TASK LIST:
(a) Render this sentence from the text on dealing with wounded minds into Spanish: "First, in my experience, one of the most common challenges among those struggling with significant mental illness is isolation and alienation—a lack of connection with trusted others."
(b) Carry on the text on dealing with wounded minds, picking up after its final sentence.

### SELECTED EXCERPT ###

Dealing with wounded minds
I really appreciate rural colleague Dr Larsen Soles’ comments on this elephant in the room [“How do you deal with a wounded mind?” BCMJ 2017;59:349].
I really appreciate rural colleague Dr Larsen Soles’ comments on this elephant in the room [“How do you deal with a wounded mind?” BCMJ 2017;59:349]. I was a sessional, then contract GP psychiatrist for 20 years who left the system 12 years ago, but I have maintained contact with colleagues and continued to interact with the mental health system as a practising GP with special interest. I would like to add a couple of other critical elements to the conversation about how our systems have evolved.
First, in my experience, one of the most common challenges among those struggling with significant mental illness is isolation and alienation—a lack of connection with trusted others. Our system has evolved to formulaic algorithms for treatment that may be administered online, in groups, or by interchangeable and shifting functionaries. Over the last 20 years, this has often been relegated to progressively less remunerated and educated workers, and these more frequently employed casually, rather than full-time with benefits. Even the normalized term case manager is alienating and entirely framed by the system’s perspective of managing cases rather than human beings, with a clear insensitivity to what the mission needs to be. For the most vulnerable in need of support and treatment, the essential foundation for any kind of meaningful progress most often includes a continuing relationship, with an eventually trusted other. This foundation is usually necessary to empowerment, achieving self-acceptance, and trusting the system enough to genuinely participate.

### RECORDS PROVIDED ###

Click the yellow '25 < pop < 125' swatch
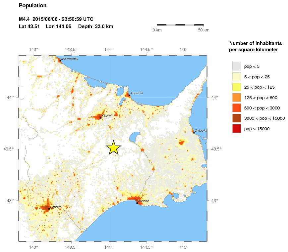 (236, 87)
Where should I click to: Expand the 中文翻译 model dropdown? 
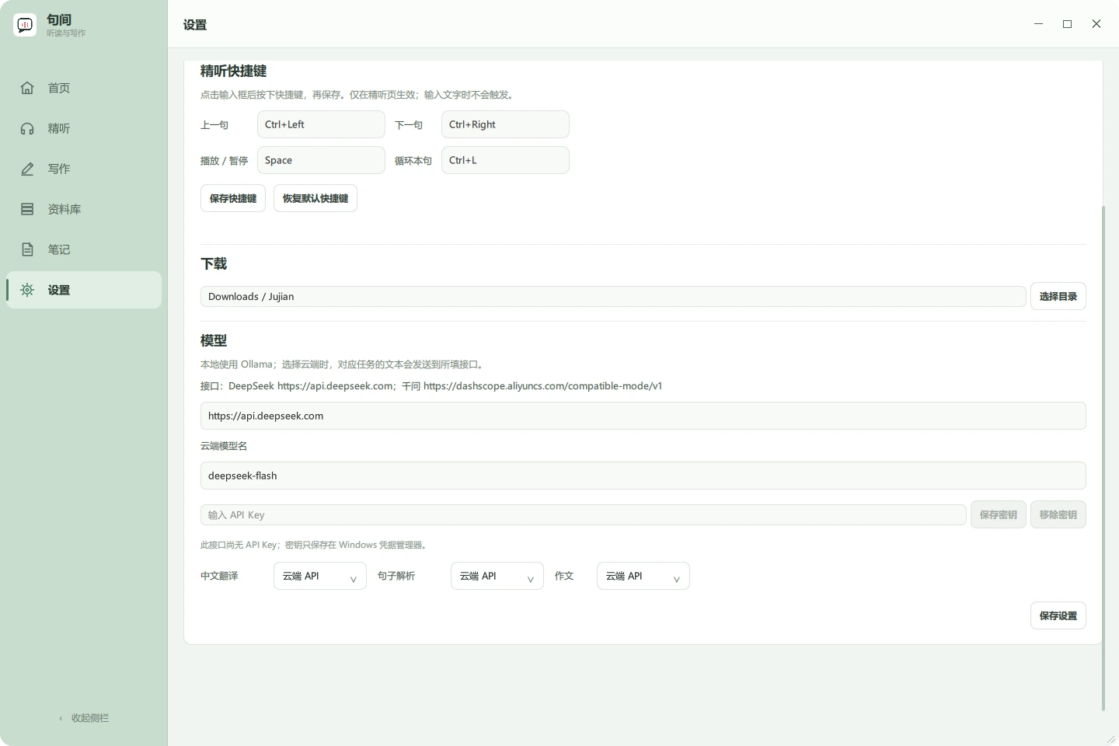320,576
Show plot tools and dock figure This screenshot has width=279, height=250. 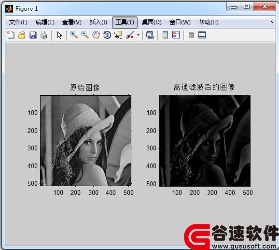[x=202, y=35]
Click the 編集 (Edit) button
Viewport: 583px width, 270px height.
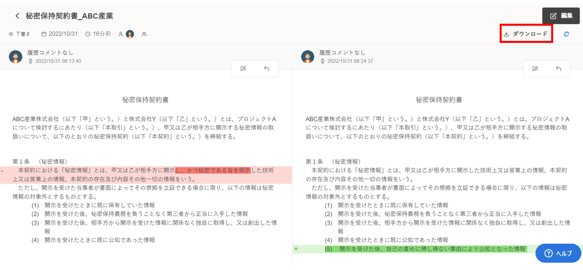click(x=561, y=16)
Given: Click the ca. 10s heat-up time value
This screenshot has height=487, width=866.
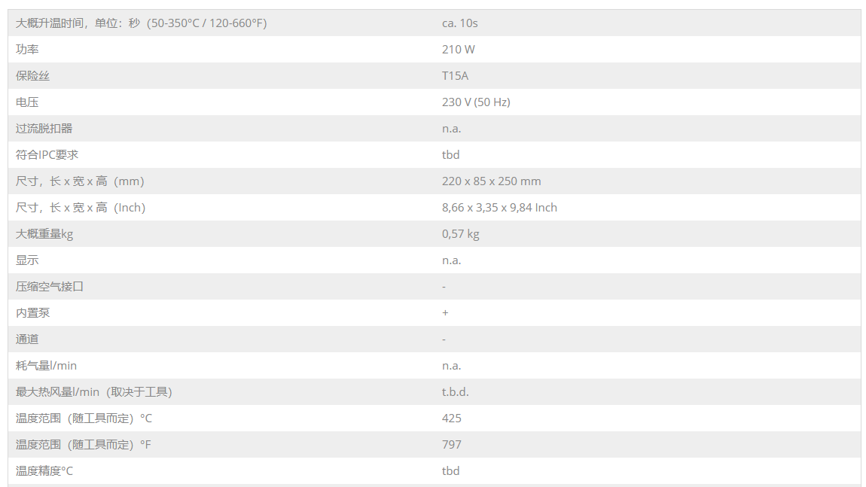Looking at the screenshot, I should pyautogui.click(x=460, y=23).
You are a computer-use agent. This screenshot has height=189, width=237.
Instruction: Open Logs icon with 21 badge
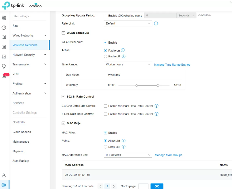click(4, 76)
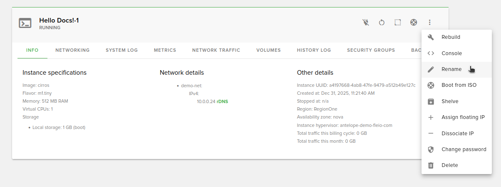Viewport: 501px width, 187px height.
Task: Click the trash icon to Delete instance
Action: (431, 165)
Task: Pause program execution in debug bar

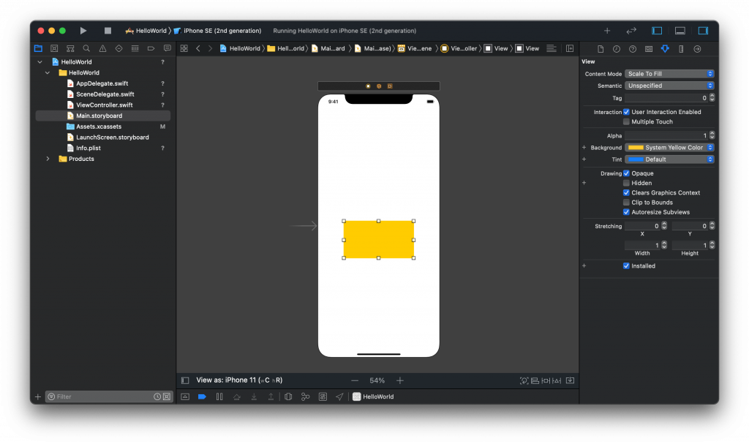Action: coord(219,396)
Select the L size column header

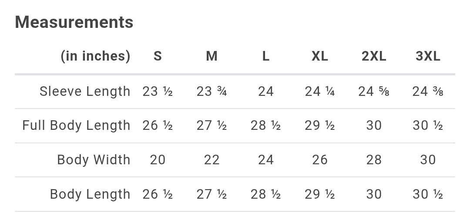point(265,56)
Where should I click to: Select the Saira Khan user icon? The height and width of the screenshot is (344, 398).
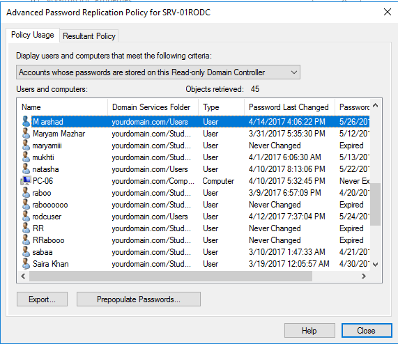26,264
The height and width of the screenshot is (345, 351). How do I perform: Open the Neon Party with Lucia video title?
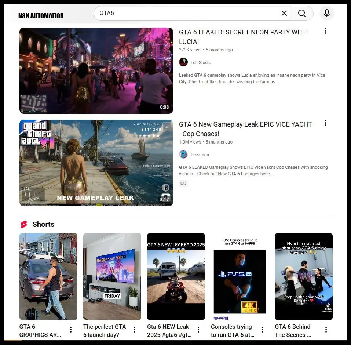(x=243, y=37)
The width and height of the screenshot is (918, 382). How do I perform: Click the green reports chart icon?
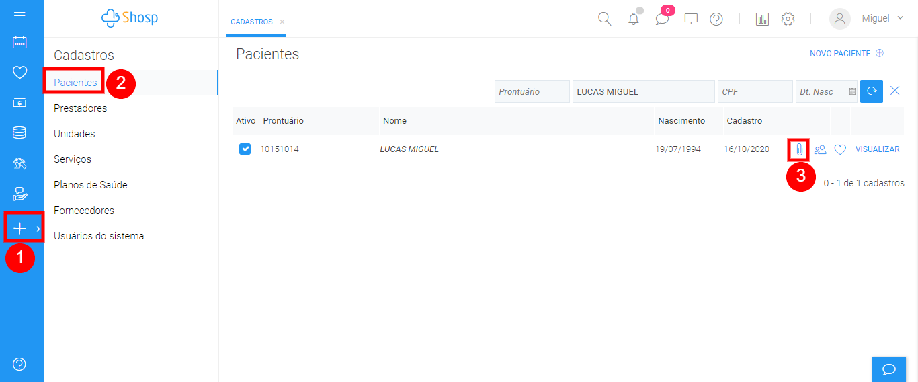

###

TASK-BY-TASK ANSWERS:
(a) En primer lugar, según mi experiencia, uno de los desafíos más comunes entre quienes luchan contra una enfermedad mental grave es el aislamiento y la alienación: la falta de conexión con otras personas de confianza.

(b)
The second element has to do with these algorithmic silos themselves not only in systems but including formulaic approaches to care that require employees to tick boxes, providing measureables, and the appearance of service—this without much preparation or permission to adapt treatments and resources to the complex realities on the ground: namely, personal history (e.g., trauma, financial, housing, communication, language, relationships, medical, criminal, drug and alcohol, disability, and psychiatric comorbidities including personality, a.k.a. axis II). This approach to care is alienating not only for patients, confirming that they do not matter or are defective, but also for workers within these systems, who usually start out genuinely empathetic. Just as new research into pharmacological treatment is more and more limited to patented or patentable molecules, which will in one way or another increase profits for the private sector, research even into psychotherapy is almost entirely limited to that which is manualize-able and suited to this industrial approach to saving money for private sector insurers, largely in the United States. For example, CBT is indeed very useful for those who are in the more emotionally reactive part of the personality spectrum but not necessarily so for those who are more controlled and avoid emotions, which are nonetheless operating but not conscious. Likewise, drug and alcohol use are usually about avoiding painful realizations and emotions. Arguably all dysfunctional behaviors, including within our systems, are about avoidance of that which is inconvenient.